As previously mentioned, consumer advocates and others have
expressed concerns that electronic documents can be altered more easily
than paper documents. The issue of the integrity and security of
electronic documents affects electronic commerce in general and is not
unique to the written disclosures required under the consumer
protection laws administered by the Board. Consumers' ability to
enforce rights under the consumer protection laws could be impaired in
some cases, however, if the authenticity of disclosures that they
retain cannot be demonstrated. Signatures, notary seals, and other
established verification procedures are used to detect alterations for
transactions memorialized in paper form. The development of similar
devices for electronic communications should reduce uncertainty over
time about the ability to use electronic documents for resolving
disputes.
The Board's rules require institutions to retain evidence of
compliance with Regulation DD. Specific comment is solicited on the
feasibility of complying with a requirement that institutions provide
disclosures in a format that cannot be altered without detection, or
have systems in place capable of detecting whether or not information
has been altered, as well as the feasibility of requiring use of
independent certification authorities to verify disclosure documents.

━━━━━━━━

TASK TO COMPLETE. Reproduce word for word the stretch of the electronic disclosures passage from "The Board's rules" through "verify disclosure documents.".

━━━━━━━━

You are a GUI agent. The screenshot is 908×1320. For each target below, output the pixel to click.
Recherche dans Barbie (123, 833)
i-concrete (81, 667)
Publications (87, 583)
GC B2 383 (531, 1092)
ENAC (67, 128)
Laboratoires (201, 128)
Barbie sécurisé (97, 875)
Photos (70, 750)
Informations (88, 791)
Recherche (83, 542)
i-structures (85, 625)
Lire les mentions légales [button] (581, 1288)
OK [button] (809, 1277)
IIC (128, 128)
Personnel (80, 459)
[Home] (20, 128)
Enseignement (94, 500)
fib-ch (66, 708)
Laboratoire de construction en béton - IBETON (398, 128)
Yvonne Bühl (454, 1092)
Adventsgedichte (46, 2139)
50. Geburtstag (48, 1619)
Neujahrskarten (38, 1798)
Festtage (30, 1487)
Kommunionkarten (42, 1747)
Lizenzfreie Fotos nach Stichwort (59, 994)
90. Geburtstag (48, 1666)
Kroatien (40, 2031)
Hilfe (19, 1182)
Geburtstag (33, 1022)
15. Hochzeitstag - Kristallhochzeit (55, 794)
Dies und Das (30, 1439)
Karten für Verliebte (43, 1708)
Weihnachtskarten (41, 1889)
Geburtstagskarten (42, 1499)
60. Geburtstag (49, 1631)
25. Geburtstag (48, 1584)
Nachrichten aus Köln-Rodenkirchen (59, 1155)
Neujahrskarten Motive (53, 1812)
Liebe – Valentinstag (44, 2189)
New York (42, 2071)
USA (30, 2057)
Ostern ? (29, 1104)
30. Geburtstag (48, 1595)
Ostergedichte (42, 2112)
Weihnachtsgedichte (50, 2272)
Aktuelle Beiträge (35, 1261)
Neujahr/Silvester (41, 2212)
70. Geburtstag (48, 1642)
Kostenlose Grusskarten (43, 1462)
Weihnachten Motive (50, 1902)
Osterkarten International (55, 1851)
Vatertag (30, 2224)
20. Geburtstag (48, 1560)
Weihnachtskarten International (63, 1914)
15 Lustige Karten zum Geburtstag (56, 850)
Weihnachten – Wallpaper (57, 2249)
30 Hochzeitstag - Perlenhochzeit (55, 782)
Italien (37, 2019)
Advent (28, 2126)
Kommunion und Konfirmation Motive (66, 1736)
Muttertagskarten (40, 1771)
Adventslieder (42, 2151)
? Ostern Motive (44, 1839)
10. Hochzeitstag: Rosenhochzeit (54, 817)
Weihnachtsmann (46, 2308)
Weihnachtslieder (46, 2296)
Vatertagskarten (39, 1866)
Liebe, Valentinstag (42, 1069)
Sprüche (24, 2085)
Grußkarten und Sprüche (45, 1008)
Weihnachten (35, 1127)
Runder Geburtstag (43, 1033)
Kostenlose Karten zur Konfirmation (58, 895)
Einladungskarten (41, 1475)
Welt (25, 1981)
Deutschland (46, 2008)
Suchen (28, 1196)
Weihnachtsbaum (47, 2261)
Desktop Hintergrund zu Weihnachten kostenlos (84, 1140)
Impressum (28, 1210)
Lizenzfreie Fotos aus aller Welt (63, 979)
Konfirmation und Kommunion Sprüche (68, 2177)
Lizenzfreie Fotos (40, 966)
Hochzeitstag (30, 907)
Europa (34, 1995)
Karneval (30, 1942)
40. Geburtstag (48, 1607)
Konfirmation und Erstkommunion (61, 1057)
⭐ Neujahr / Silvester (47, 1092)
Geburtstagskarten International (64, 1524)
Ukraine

━━━━━━━━

FULL RESPONSE.
The Board's rules require institutions to retain evidence of
compliance with Regulation DD. Specific comment is solicited on the
feasibility of complying with a requirement that institutions provide
disclosures in a format that cannot be altered without detection, or
have systems in place capable of detecting whether or not information
has been altered, as well as the feasibility of requiring use of
independent certification authorities to verify disclosure documents.